Kardaras F, Kardara D, Tselikos D, Tsoukas A, Exadactylos N, Anagnostopoulou M, Lolas C, Anthopoulos L
Department of Cardiology, Evangelismos General Hospital, Athens, Greece.
Eur Heart J. 1996 Aug;17(8):1265-70. doi: 10.1093/oxfordjournals.eurheartj.a015045.
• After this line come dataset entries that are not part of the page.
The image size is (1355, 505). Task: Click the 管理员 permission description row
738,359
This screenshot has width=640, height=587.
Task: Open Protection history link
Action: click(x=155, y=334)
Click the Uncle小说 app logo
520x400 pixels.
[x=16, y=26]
Ten cases of hydatid heart disease were treated over a 15-year period (1980-1995). Cysts were located in the left ventricular wall (four patients), right ventricular wall (one patient), interventricular septum (one patient), interatrial septum (one patient), right atrium (one patient), pericardial cavity (one patient) and in multiple loci (one patient). Apart from two asymptomatic cases, clinical manifestations included chest pain (four patients), anaphylactic shock (one patient), constrictive pericarditis (one patient), congestive heart failure (one patient) and arterial embolism (one patient). Computed tomography was found useful in the detection of hydatid cysts and also in the determination of their morphology. Magnetic resonance was performed in three patients, with satisfactory imaging. Three out of the 10 patients died: rupture of pulmonary echinococcal cyst (one patient), massive pulmonary hydatid embolism (one patient) and rupture of an undiagnosed hydatid cyst of the right atrium during cannulation for cardiopulmonary bypass (one patient). One other patient experienced recurrent systemic embolism and became hemiplegic. Six patients were successfully treated. In five patients, the cysts were excised by open heart surgery, while in one by pericardiectomy. In addition, antiparasitic drugs were successfully used in two patients with long-term satisfactory results. In conclusion, cardiac echinococcosis is associated with an increased risk of potentially lethal complications. Newer techniques of cardiac imaging have helped locate the cysts while surgical removal may offer cure. Some patients responded to specific long-term drug treatment.
在15年期间(1980 - 1995年)共治疗了10例包虫性心脏病患者。囊肿位于左心室壁(4例患者)、右心室壁(1例患者)、室间隔(1例患者)、房间隔(1例患者)、右心房(1例患者)、心包腔(1例患者)以及多个部位(1例患者)。除2例无症状病例外,临床表现包括胸痛(4例患者)、过敏性休克(1例患者)、缩窄性心包炎(1例患者)、充血性心力衰竭(1例患者)和动脉栓塞(1例患者)。计算机断层扫描被发现有助于检测包虫囊肿及其形态的确定。3例患者进行了磁共振成像,成像效果令人满意。10例患者中有3例死亡:肺棘球蚴囊肿破裂(1例患者)、大量肺包虫栓塞(1例患者)以及在体外循环插管期间右心房未被诊断出的包虫囊肿破裂(1例患者)。另1例患者发生反复全身性栓塞并偏瘫。6例患者得到成功治疗。5例患者通过心脏直视手术切除囊肿,1例通过心包切除术切除。此外,抗寄生虫药物成功用于2例患者,长期效果良好。总之,心脏包虫病伴有潜在致命并发症风险增加。心脏成像的新技术有助于定位囊肿,而手术切除可能治愈疾病。一些患者对特定的长期药物治疗有反应。